** Document text **
'''
To obtain a more homogeneous population, we subjected the cell line to another round of subcloning. One new line, dubbed A9, was selected for preparing metaphase spreads seven passages after subcloning. 96 chromosomes with transgene FISH signals were recorded, 89 of which were in accordance with the predominant chromosome from the mother cell line (Fig. 2C). Seven, however, showed aberrations similar to the ones found in the mother cell line (Fig. 2D), suggesting a cytogenetic instability in the transgene-carrying chromosome that induces breakage with a frequency that makes generation of a homogeneous population impossible.
In PALZ39M cells, only a single chromosomal form (Fig. 2E) was detected during the period when transgene volume measurements were performed (see below). When the cells were cultivated for another 15 passages, however, most metaphase spreads showed a different chromosome, with the transgene now near the telomere (Fig. 2F).
Transgene expression and inducibility are unstable in PALZ39 subclones
PALZ39 subclones showed different proportions of cells with ß-galactosidase expression. In some clones, this proportion changed as a function of passage number and growth conditions. For instance, when culturing subclone PALZ39E for prolonged periods, we noted changes in the ratio of ß-galactosidase-positive and -negative cells. In one instance, the number of positive cells in uninduced cultures increased from 5% to up to 95% over several months. We also found that, in cultures with a high proportion of X-Gal-positive cells, the proportion of positive cells could be reduced from 90% to
50% by not passaging the culture for 7-9 days or more. After this period, cells were diluted 1:40 with fresh medium and grown for some days so that enough cells were obtained for X-Gal staining. Another round of dense growing did not lead to a further decrease of positive cells.
MEL cells can be chemically induced by HMBA to undergo an erythroid-like differentiation, becoming post-mitotic and upregulating hemoglobin expression. However, the ability of MEL cells to undergo this chemically induced differentiation is also unstable, with many MEL cell cultures losing inducibility. We purposely selected a parent MEL cell clone that retained this ability to upregulate hemoglobin expression after HMBA treatment. However, most PALZ39 subclone cultures did not show a change in the proportion of X-Gal-positive cells upon HMBA addition, although the cells still became post-mitotic. In one culture of PALZ39E, however, we did observe activation. Although the untreated culture had 10% X-Gal-positive cells, this number increased to 56% by 3 days after HMBA induction and to 90% after 5 days. When we tried to reproduce this effect some weeks later, we found that, during cultivation, the behavior of the culture had changed, with the cells responding to HMBA by growth arrest but not by increased transgene expression.
'''
** Records **
'''
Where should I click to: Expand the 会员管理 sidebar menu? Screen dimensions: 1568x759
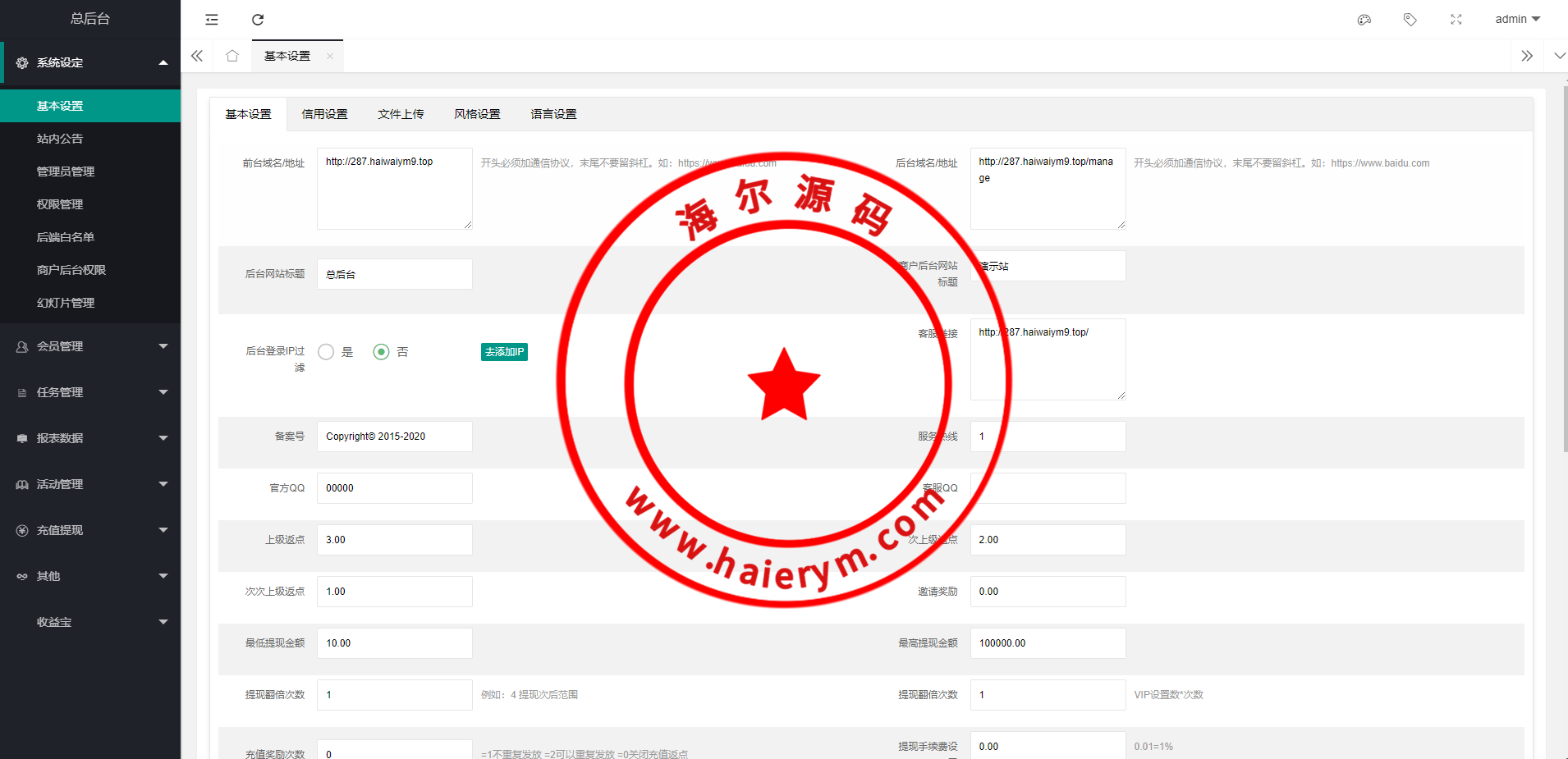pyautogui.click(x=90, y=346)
'''
'''
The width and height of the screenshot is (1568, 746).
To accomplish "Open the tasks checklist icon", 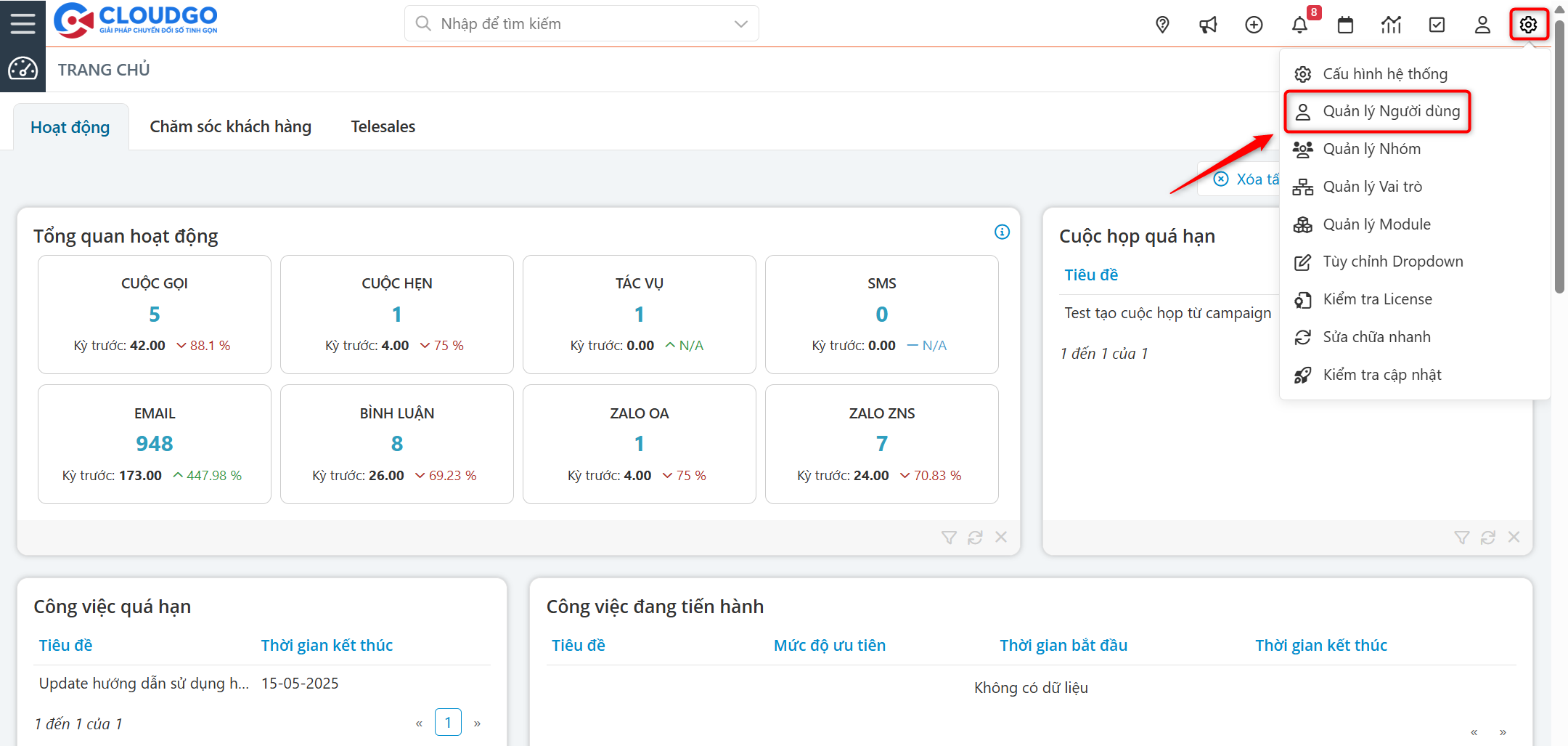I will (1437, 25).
'''
** Tasks to carry out **
[a] In the passage on transgene instability, why were the cells diluted 1:40 with fresh medium and grown for some days after the 7-9 days without passaging? Answer in one to three sentences.
[b] List every figure panel that the passage on transgene instability cites.
[c] Continue the passage on transgene instability in PALZ39 subclones after its last sentence.

** Task-by-task answers **
[a] This step produced enough cells for X-Gal staining.

[b] Fig. 2C, Fig. 2D, Fig. 2E, Fig. 2F

[c]
Severalfold increase in transgene array volume after transcriptional activation
Using an inducible culture of the subclone PALZ39E, we compared the size of the transgene array before and after induction of transgene expression. The size of the GFP signal in uninduced, X-Gal-negative cells (Fig. 3A) was compared with the signal in induced, X-Gal-positive cells (Fig. 3B) using confocal microscopy. The GFP signal over the transgene array was small and frequently located near the nuclear periphery (Fig. 3A). A striking severalfold increase in transgene array volume was found in induced cells (Fig. 3B). In cells in which the transgene array localized near the nuclear periphery, the decondensed array appeared to extend towards the cell interior (Fig. 3B, top). Volume measurements showed a clear threefold increase in transgene array size in induced cells (P<0.001; Fig. 4A, Table 1).
|
|
|
In these experiments, we reduced the attenuation of GFP fluorescence by the blue X-Gal precipitate by minimizing the X-Gal staining time. Otherwise, accumulation of large X-Gal precipitates in expressing cells blocked the GFP fluorescent signal. Thus, some weakly ß-galactosidase-positive cells might have gone unstained. We therefore recorded only clearly positive (blue) cells from an induced preparation and negative (white) cells from an uninduced preparation. Still, we were not able to observe the transgene array size in the most highly expressing cells, in which the GFP signal was blocked.
Owing to their generally brighter fluorescence, FISH signals of the transgene were less affected by X-Gal attenuation than were GFP signals. We therefore repeated measurements of transgene array size using 3D-FISH preparations with the plasmid pPALZ8.8 as a probe (Fig. 5). Transgene arrays visualized by FISH were noticeably larger than GFP signals. Consistent with the GFP measurements, however, there was a clear severalfold increase in transgene array size associated with transcriptional activity. Volume measurements of 3D-FISH signals showed a clear difference between ß-galactosidase-positive (mean 6.4 µm3, n=68) and -negative (1.7 µm3, n=90) cells, confirming that transcribed signals are more extended than nontranscribed ones (Fig. 4B, Table 1). This difference was highly significant (P<0.001) in both HMBA-induced and uninduced cultures.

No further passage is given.